* _Supplied records_
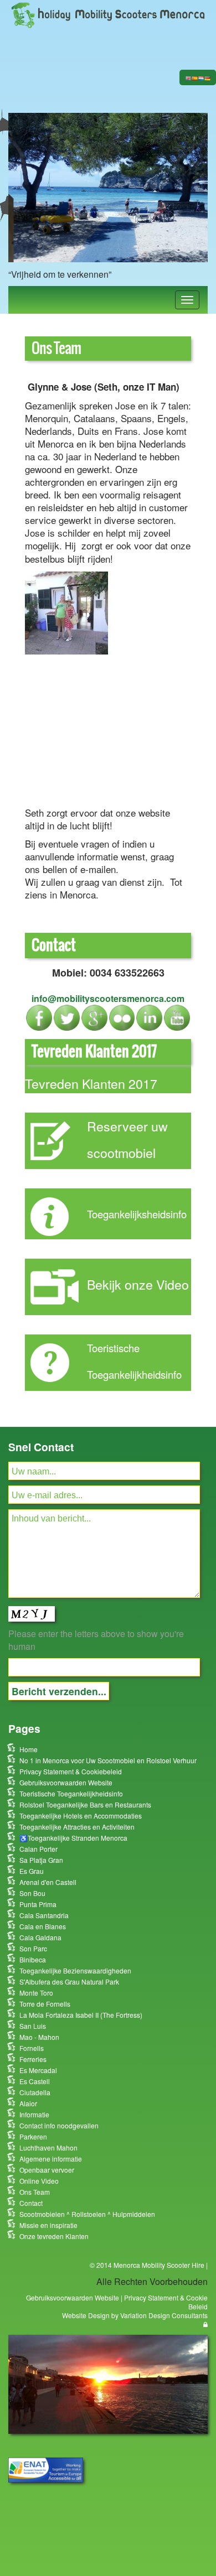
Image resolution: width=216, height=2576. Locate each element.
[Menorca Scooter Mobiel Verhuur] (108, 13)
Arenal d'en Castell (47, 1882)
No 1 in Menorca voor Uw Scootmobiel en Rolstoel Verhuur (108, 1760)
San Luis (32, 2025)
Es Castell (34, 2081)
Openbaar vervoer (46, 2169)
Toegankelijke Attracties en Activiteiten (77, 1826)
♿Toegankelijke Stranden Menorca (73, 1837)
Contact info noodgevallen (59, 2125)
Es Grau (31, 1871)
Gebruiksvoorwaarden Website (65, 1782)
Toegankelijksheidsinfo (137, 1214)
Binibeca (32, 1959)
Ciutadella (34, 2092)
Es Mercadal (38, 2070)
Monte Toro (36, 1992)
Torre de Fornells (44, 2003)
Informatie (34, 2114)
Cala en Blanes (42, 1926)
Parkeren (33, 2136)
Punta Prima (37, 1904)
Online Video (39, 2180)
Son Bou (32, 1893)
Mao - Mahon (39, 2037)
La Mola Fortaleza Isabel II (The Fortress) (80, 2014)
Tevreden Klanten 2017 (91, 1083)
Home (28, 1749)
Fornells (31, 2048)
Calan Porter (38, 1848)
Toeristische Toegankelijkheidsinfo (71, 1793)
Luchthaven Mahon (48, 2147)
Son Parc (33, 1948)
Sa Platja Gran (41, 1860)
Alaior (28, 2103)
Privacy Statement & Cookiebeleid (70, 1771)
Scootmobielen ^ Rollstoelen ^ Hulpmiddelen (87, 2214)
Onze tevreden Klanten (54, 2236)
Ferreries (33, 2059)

* _What you should do_
Only the entries themselves should be output, word for word, with all pictures omitted.

* _Answer to the exercise_
Image resolution: width=216, height=2576. Locate each element.
[Menorca Scooter Mobiel Verhuur] (108, 13)
Arenal d'en Castell (47, 1882)
No 1 in Menorca voor Uw Scootmobiel en Rolstoel Verhuur (108, 1760)
San Luis (32, 2025)
Es Castell (34, 2081)
Openbaar vervoer (46, 2169)
Toegankelijke Attracties en Activiteiten (77, 1826)
♿Toegankelijke Stranden Menorca (73, 1837)
Contact info noodgevallen (59, 2125)
Es Grau (31, 1871)
Gebruiksvoorwaarden Website (65, 1782)
Toegankelijksheidsinfo (137, 1214)
Binibeca (32, 1959)
Ciutadella (34, 2092)
Es Mercadal (38, 2070)
Monte Toro (36, 1992)
Torre de Fornells (44, 2003)
Informatie (34, 2114)
Cala en Blanes (42, 1926)
Parkeren (33, 2136)
Punta Prima (37, 1904)
Online Video (39, 2180)
Son Bou (32, 1893)
Mao - Mahon (39, 2037)
La Mola Fortaleza Isabel II (The Fortress) (80, 2014)
Tevreden Klanten 2017 (91, 1083)
Home (28, 1749)
Fornells (31, 2048)
Calan Porter (38, 1848)
Toeristische Toegankelijkheidsinfo (71, 1793)
Luchthaven Mahon (48, 2147)
Son Parc (33, 1948)
Sa Platja Gran (41, 1860)
Alaior (28, 2103)
Privacy Statement & Cookiebeleid (70, 1771)
Scootmobielen ^ Rollstoelen ^ Hulpmiddelen (87, 2214)
Onze tevreden Klanten (54, 2236)
Ferreries (33, 2059)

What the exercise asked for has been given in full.